=== Brief 1 ===
Answer these questions using the Adil Mansoor interview below.
(a) Into what language did Mansoor's mother translate "Antigone"?
(b) In which city is Mansoor now based?
(c) Where did Mansoor earn his MFA in directing?
=== Brief 2 ===
Extend the Adil Mansoor interview below, picking up after its last sentence.

=== Extracted text ===
Both created and performed by out artist Mansoor, it’s his story about inviting his Pakistani mother to translate Sophocles’s Greek tragedy “Antigone” into Urdu. Throughout the journey, there’s an exploration of family, queerness, and faith,as well as references to teachings from the Quran, and audio conversations with his Muslim mother. 

Mansoor, 38, grew up in the suburbs of Chicago and is now based in Pittsburgh where he’s a busy theater maker. He’s also the founding member of Pittsburgh’s Hatch Arts Collective and the former artistic director of Dreams of Hope, an LGBTQ youth arts organization.

WASHINGTON BLADE: What spurred you to create “Amm(i)gone”? 

ADIL MANSOOR: I was reading a translation of “Antigone” a few years back and found myself emotionally overwhelmed. A Theban princess buries her brother knowing it will cost her, her own life. It’s about a person for whom all aspirations are in the afterlife. And what does that do to the living when all of your hopes and dreams have to be reserved for the afterlife?

I found grant funding to pay my mom to do the translation. I wanted to engage in learning. I wanted to share theater but especially this ancient tragedy. My mother appreciated the characters were struggling between loving one another and their beliefs. 

BLADE: Are you more director than actor?

MANSOOR: I’m primarily a director with an MFA in directing from Carnegie Mellon. I wrote, directed, and performed in this show, and had been working on it for four years. I’ve done different versions including Zoom. Woolly’s is a new production with the same team who’ve been involved since the beginning.

=== Pixel coordinate grounding rows ===
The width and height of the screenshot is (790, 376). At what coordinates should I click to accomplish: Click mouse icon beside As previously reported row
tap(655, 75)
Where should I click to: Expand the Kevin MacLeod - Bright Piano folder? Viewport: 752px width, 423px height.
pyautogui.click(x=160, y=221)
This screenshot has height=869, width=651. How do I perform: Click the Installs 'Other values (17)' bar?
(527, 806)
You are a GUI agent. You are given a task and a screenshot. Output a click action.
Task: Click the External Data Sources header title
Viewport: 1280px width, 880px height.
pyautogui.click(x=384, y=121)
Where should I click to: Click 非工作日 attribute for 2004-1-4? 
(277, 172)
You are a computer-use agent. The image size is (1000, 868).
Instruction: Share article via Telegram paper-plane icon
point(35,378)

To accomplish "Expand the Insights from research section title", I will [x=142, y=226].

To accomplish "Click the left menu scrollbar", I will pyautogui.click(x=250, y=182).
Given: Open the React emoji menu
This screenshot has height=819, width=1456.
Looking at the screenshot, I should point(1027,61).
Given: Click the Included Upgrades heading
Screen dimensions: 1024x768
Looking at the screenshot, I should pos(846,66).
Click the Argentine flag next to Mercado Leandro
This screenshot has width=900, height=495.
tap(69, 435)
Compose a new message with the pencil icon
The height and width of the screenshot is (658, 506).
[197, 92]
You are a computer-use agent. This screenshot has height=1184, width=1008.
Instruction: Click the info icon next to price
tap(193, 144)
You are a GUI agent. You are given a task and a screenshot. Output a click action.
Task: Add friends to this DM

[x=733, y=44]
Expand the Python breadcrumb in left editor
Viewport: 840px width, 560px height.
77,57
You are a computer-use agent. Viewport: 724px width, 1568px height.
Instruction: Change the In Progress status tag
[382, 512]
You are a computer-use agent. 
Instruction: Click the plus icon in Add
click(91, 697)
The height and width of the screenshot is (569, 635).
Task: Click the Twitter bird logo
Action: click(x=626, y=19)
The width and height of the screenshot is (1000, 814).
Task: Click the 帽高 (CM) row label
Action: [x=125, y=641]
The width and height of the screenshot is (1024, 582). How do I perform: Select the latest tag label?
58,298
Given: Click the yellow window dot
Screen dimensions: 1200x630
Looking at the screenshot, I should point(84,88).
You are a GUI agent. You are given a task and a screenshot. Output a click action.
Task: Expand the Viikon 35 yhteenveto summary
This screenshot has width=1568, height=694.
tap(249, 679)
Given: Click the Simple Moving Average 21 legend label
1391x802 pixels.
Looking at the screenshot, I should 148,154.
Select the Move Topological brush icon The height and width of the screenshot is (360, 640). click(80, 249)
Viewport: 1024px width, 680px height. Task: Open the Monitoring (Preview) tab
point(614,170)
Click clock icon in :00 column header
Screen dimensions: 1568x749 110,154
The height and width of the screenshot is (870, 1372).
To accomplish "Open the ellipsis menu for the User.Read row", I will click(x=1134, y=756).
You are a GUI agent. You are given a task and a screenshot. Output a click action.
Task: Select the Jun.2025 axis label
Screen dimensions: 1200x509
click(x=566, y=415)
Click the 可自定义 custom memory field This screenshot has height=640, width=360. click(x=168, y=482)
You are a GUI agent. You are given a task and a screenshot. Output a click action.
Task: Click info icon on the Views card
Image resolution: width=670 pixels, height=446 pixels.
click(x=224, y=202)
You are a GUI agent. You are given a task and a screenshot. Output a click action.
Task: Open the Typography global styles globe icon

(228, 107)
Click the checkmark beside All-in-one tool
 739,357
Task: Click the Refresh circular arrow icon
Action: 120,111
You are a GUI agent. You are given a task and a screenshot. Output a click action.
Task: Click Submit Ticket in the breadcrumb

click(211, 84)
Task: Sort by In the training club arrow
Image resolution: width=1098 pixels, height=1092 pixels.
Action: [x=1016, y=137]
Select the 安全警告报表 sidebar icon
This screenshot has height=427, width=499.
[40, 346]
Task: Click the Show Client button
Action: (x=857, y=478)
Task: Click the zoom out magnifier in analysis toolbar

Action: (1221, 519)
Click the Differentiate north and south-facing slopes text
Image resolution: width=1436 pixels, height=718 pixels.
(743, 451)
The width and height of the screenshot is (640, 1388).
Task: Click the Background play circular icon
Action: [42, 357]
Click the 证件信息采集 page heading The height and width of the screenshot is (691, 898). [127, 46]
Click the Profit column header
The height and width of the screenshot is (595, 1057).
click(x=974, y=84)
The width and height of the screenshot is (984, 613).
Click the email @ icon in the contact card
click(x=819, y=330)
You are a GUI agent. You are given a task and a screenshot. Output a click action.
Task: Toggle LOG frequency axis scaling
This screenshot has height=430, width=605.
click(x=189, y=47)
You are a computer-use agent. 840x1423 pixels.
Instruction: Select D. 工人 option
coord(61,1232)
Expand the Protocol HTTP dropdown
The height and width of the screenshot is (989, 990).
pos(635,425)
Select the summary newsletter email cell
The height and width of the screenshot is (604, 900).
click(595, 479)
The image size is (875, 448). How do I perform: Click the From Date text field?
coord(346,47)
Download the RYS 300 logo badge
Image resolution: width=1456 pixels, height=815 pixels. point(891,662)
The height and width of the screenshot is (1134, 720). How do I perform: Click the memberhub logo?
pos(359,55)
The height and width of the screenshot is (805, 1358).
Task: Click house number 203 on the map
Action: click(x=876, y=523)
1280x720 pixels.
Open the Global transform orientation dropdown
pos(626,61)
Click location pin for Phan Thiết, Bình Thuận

=== Exercise output 1 ===
(a) Urdu
(b) Pittsburgh
(c) Carnegie Mellon

=== Exercise output 2 ===
I love solo performance. I’ve produced and now teach solo performance and believe in its power. And I definitely lean toward “performance” and I haven’t “acted” since I was in college. I feel good on stage. I was a tour guide and do a lot of public speaking. I enjoy the attention. 

BLADE: Describe your mom. 

MANSOOR: My mom is a wonderfully devout Muslim, single mother, social worker who discovered my queerness on Google. And she prays for me. 

She and I are similar, the way we look at things, the way we laugh. But different too. And those are among the questions I ask in this show. Our relationship is both beautiful and complicated.

BLADE: So, you weren’t exactly hiding your sexuality? 

MANSOOR: In my mid-20s, I took time to talk with friends about our being queer with relation to our careers. My sexuality is essential to the work. As the artistic director at Dreams of Hope, part of the work was to model what it means to be public. If I’m in a room with queer and trans teenagers, part of what I’m doing is modeling queer adulthood. The way they see me in the world is part of what I’m putting out there. And I want that to be expansive and full. 

So much of my work involves fundraising and being a face in schools. Being out is about making safe space for queer young folks.

BLADE: Have you encountered much Islamophobia? 

MANSOOR: When 9/11 happened, I was a sophomore in high school, so yes. I faced a lot then and now. I’ve been egged on the street in the last four months. I see it in the classroom. It shows up in all sorts of ways. 

BLADE: What prompted you to lead your creative life in Pittsburgh?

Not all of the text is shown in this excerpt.